Text:
We run our website the way we wished the whole internet worked: we provide high quality original content with no ads. We are funded solely by your direct support. Please consider supporting this project.

church ruins

How To Fix The Church: The Kingdom of God (Part 4)

God has leveraged everything on the Church loving like Jesus loved, as outlined in our previous posts in this series. “By this the world will know you are my disciples,” Jesus said, “by your love” (Jn 13:35). By God’s own design, Christ-like love is supposed to be the proof that Jesus is real. In John 17 Jesus prayed that the community of his disciples would embody the perfect love of the Trinity so that the world would know he’d been sent by the Father (Jn 17:23). Think of the implications of this phrase, “so that.” Above all, we are to be known for the way we manifest the perfect love of the Trinity. We are to be known for our scandalous willingness to love the unlovable, even our enemies—even Islamic terrorists. Our lives are to be so unique that they raise the question in the minds of unbelievers that only accepting the reality of Jesus Christ can answer: namely, why do you love me and sacrifice for me the way you do?

But let us be completely honest. Is the Church consistently putting on display this Jesus-looking, Calvary-quality love? Which is to ask: Is the Church advancing the Kingdom of God? Ask yourself: Are many non-believers walking around wondering why we Christians sacrifice so much in service to them?

Consider that Jesus’ love attracted the vilest of sinners—the tax collectors and prostitutes—just as they were. Are the tax collectors and prostitutes of our day beating down our doors to hang out with us? Do they find that they experience a kind of love and non-judgmental acceptance when they hang out with us that they can’t experience anywhere else?

We don’t have anything close to the reputation Jesus had. If anything, we have the opposite reputation. Ask any random sampling of non-Christians what first comes to mind when you mention “evangelical “ or “born again” Christians. Does anyone for a moment think their first response would be “scandalous, sacrificial love”?

The one thing that matters, the deal breaker, the all-or-nothing of Kingdom life, the thing that God has leveraged everything on, is desperately missing in the Church. No heresy could possibly be worse! (Yet, oddly, never have the heresy hunters in the past or present gone after this heresy!)

What can we do about this catastrophic heresy? How can we infuse Calvary-like love into the Church? How can we transform the Church from a meaningless religious institution into the Kingdom of God?

Tasks for this exercise:
- a) Please list every question asked in the closing paragraph of the post on fixing the Church.
- b) Pick up the post on fixing the Church after its last sentence and keep writing.

Listed records:

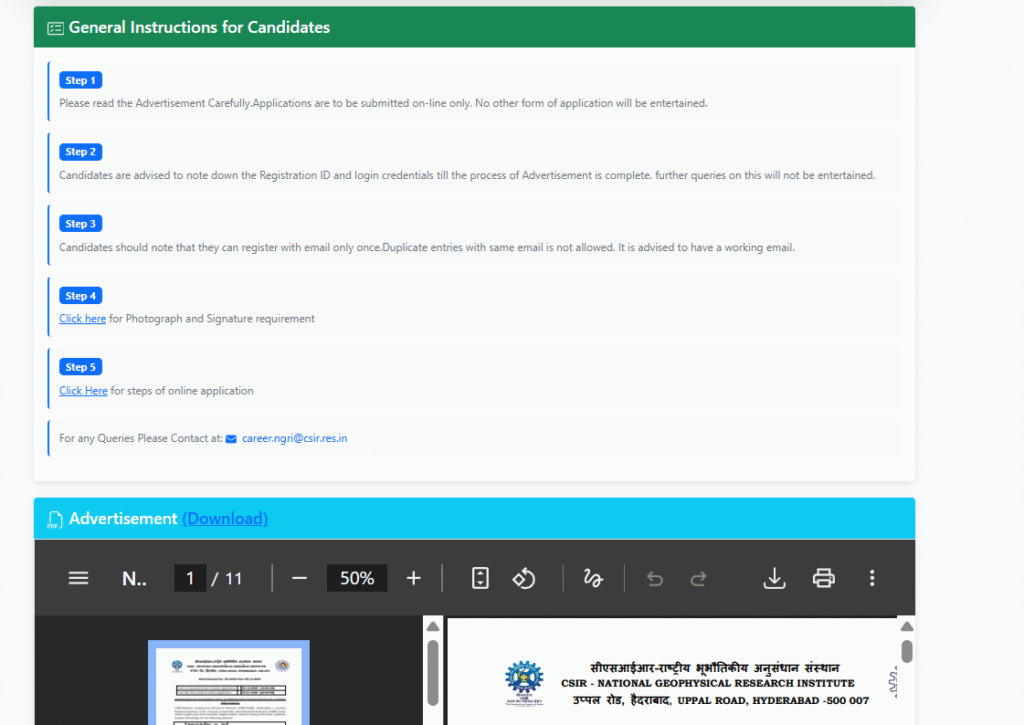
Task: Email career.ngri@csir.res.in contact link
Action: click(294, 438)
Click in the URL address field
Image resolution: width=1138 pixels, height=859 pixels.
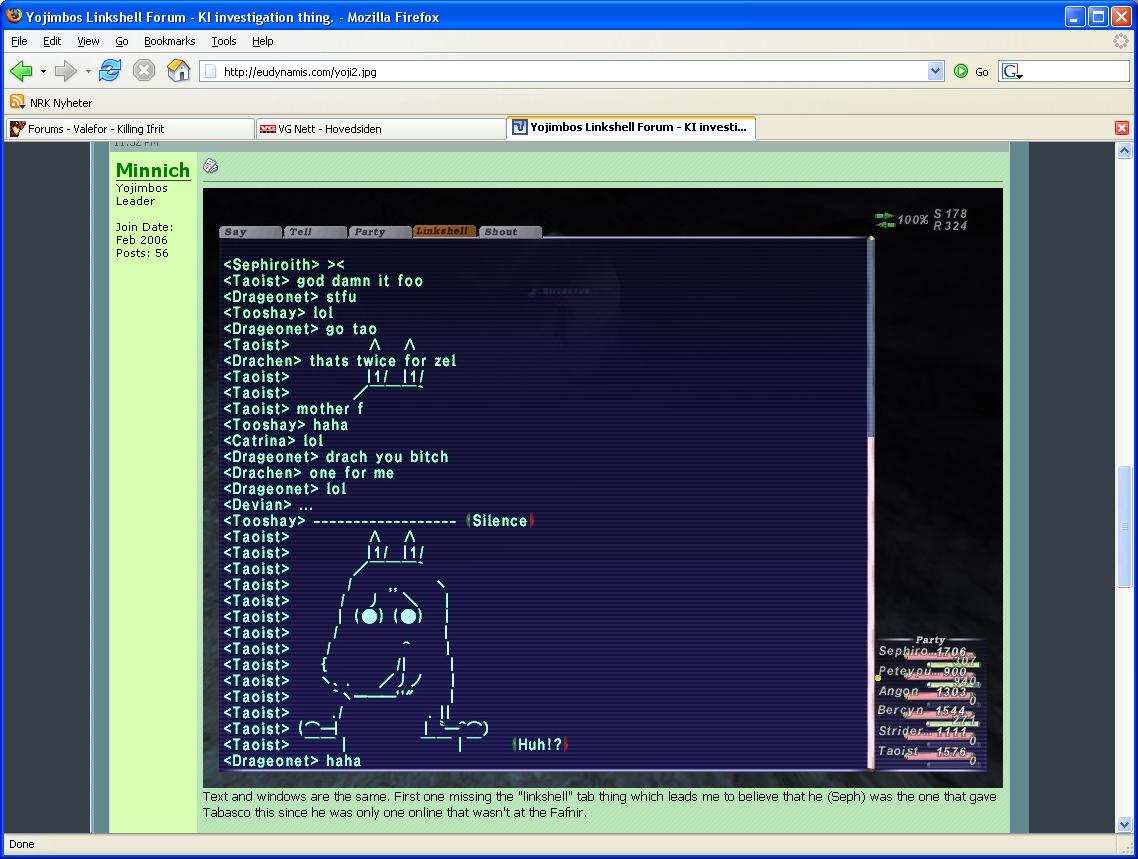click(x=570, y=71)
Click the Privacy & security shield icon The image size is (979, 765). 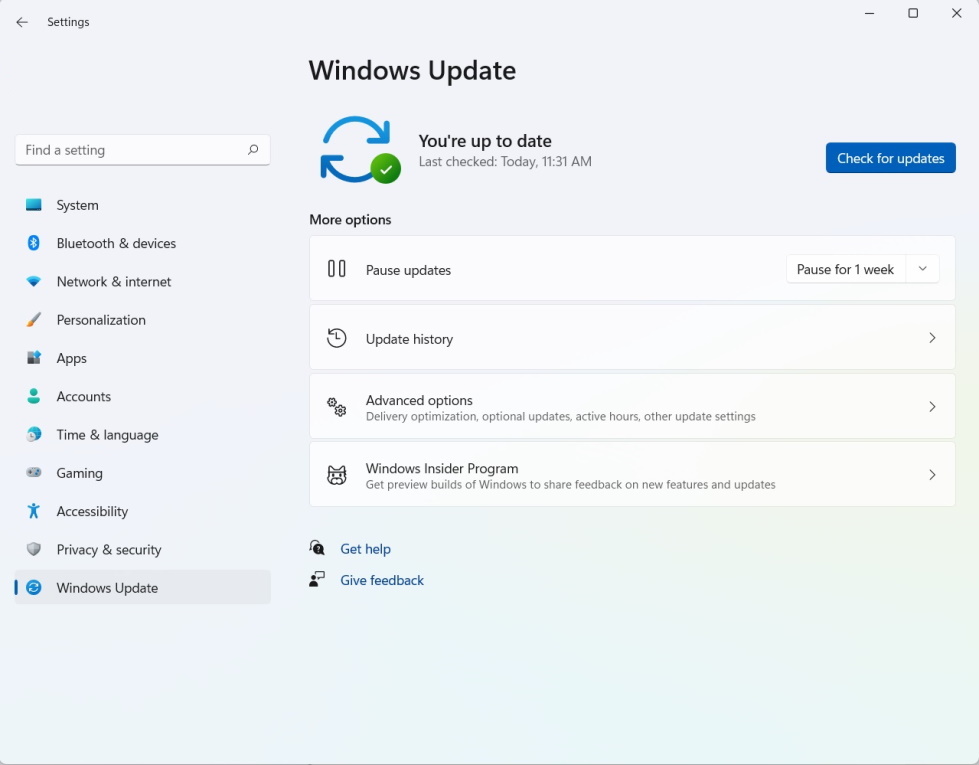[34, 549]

Task-by-task answers:
- a)
- What can we do about this catastrophic heresy?
- How can we infuse Calvary-like love into the Church?
- How can we transform the Church from a meaningless religious institution into the Kingdom of God?

- b)
I’ve come to believe that this is actually the wrong question to ask. The right question—and really the only question any of us need to answer—is this one: Am I myself willing to live in love as Christ loved me and gave his life for me?

This question is much more difficult than the question about how to fix the Church. I’d much rather worry about why the Church at large isn’t more loving. I’d much rather immerse myself in complex theological issues about the Kingdom. I’d much rather talk about the Kingdom than be confronted with the personal task of actually doing it.

The only question I need to answer, and the only question you need to answer, is not one you or I can settle in our heads. It can only be answered with our hearts on a moment-by-moment basis. It is this: Are we willing to love as Christ loved, right here and right now? Are we willing to die to ourselves and bleed for this person, and now for that person? We answer the question of whether we are Kingdom participants not once and for all, but with how we treat each and every person we meet, with every choice we make, with every breath, heartbeat and brain wave that is our life. The Kingdom question is always concrete and existential, never abstract or theoretical.

I’ve discovered that living in this commitment has freed me from my life-long proclivity to be cynical about the Church. As I remain fully devoted to the single task of receiving and replicating Christ’s love in the present moment—toward this person, and now toward that person—I simply don’t have mental or emotional space to worry about or even notice who else isn’t replicating Christ’s love. Fixing them, or fixing the Church, or fixing the world, is not my job.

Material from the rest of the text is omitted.